23/08/2026
Durante 11 años no ejercí mi profesión. Por decisión propia.
Y en esos 11 años hubo países, culturas, aviones, autobuses, trenes, Ubers, ciudades, aldeas y pueblos. Hubo noches sin dormir, altos y bajos, risas y menos risas, dinero y menos dinero.
Pero, sobre todo, hubo algo que nunca dejé de hacer: construir. Por dentro y por fuera.
Porque si algo he aprendido en este camino es que todo suma cuando decides convertir cada experiencia en crecimiento.
Mi lema siempre ha sido el mismo: nunca dejes de aprender; haz que tu crecimiento sea infinito.
En unos días termino un contrato temporal de 50 días en mi profesión. Podía haber dicho que no. Como otras veces.
Pero hay algo en mí que todavía no sé definir del todo: cuando empiezo a sentir demasiado cerca la zona de confort, necesito retarme otra vez.

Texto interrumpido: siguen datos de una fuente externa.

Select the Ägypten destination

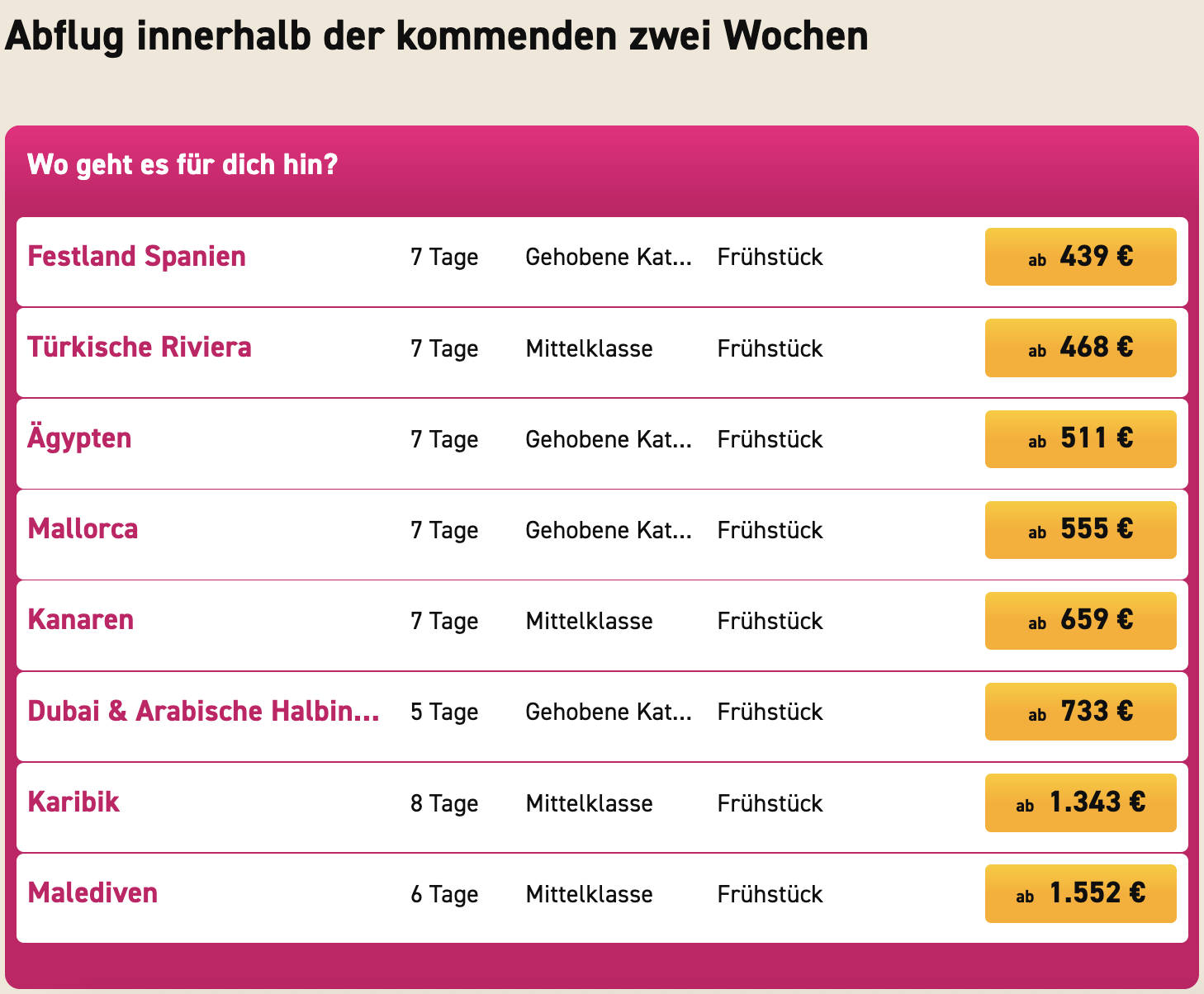click(79, 438)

Porque la zona de confort tiene algo peligroso: a veces hace que olvidemos la calidad emocional de nuestros sueños. Lo que sentimos al imaginarlos. La persona en la que tenemos que convertirnos para alcanzarlos.
Y volver a mi profesión después de 11 años no me ha alejado de mi camino. Al contrario.

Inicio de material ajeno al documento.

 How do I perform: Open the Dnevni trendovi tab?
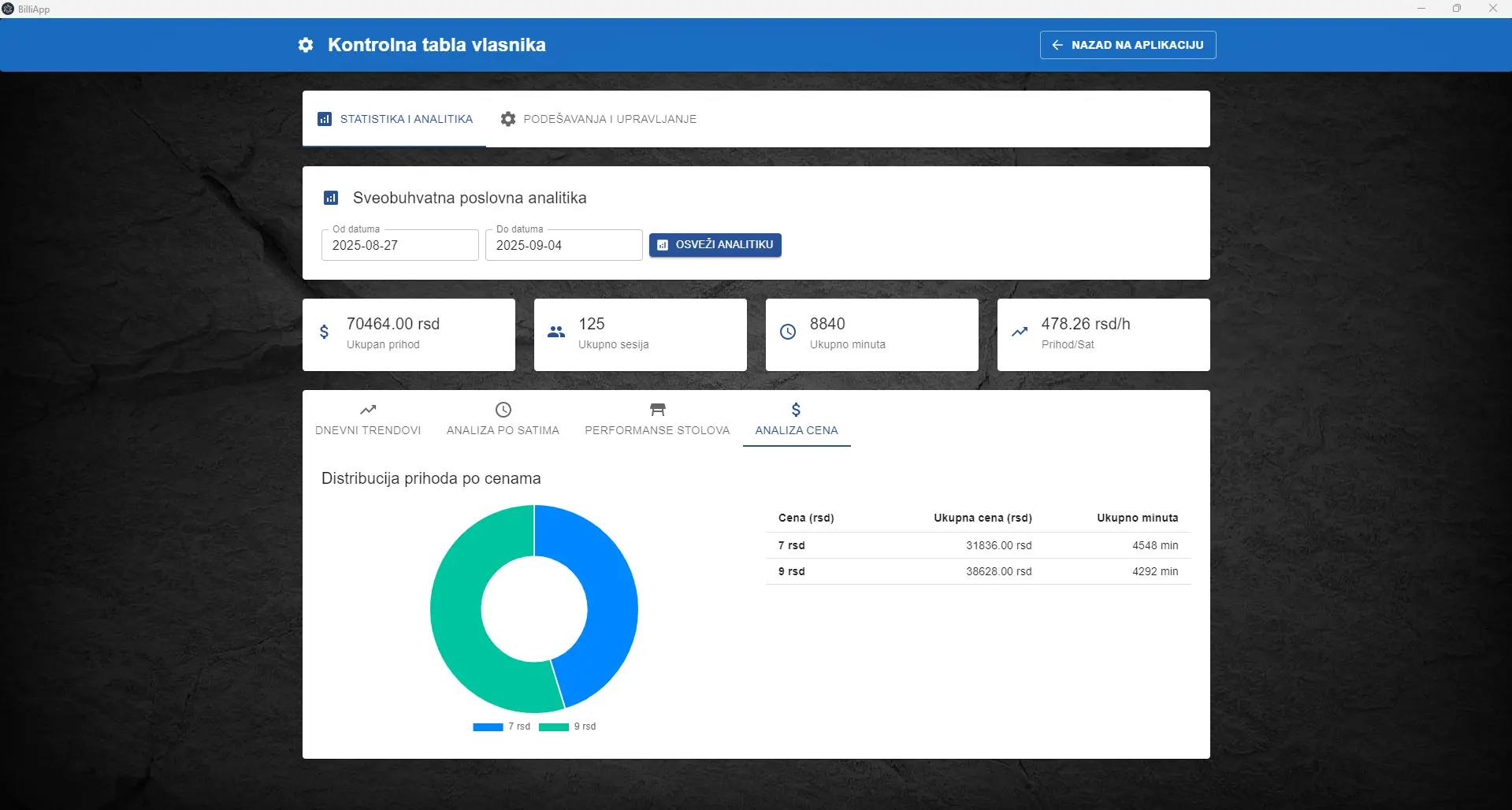(368, 419)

Me ha recordado por qué elegí el Network Marketing.
No porque sea perfecto.
Sino porque, para mí, es el mejor vehículo que he encontrado para construir la vida que quiero sin dejar de construir a la persona que quiero ser.
Hoy puedo compaginar profesión y Network Marketing sin sentir que una cosa invalida la otra.
Porque trabajar no te hace menos emprendedor.
Volver temporalmente a tu profesión no significa retroceder.
Y aceptar un reto diferente no significa abandonar tu visión.
Todo suma, si sabes para qué lo estás viviendo.
Estos 50 días no han cambiado mi sueño.
Han vuelto a recordarme cuánto lo quiero.
Y quizá de eso se trate el verdadero crecimiento:
de no necesitar demostrar que puedes elegir un solo camino, sino tener la libertad de aprender de todos ellos sin perder de vista hacia dónde vas.
Seguimos construyendo. 🚀
Por dentro. Por fuera. Y siempre hacia delante.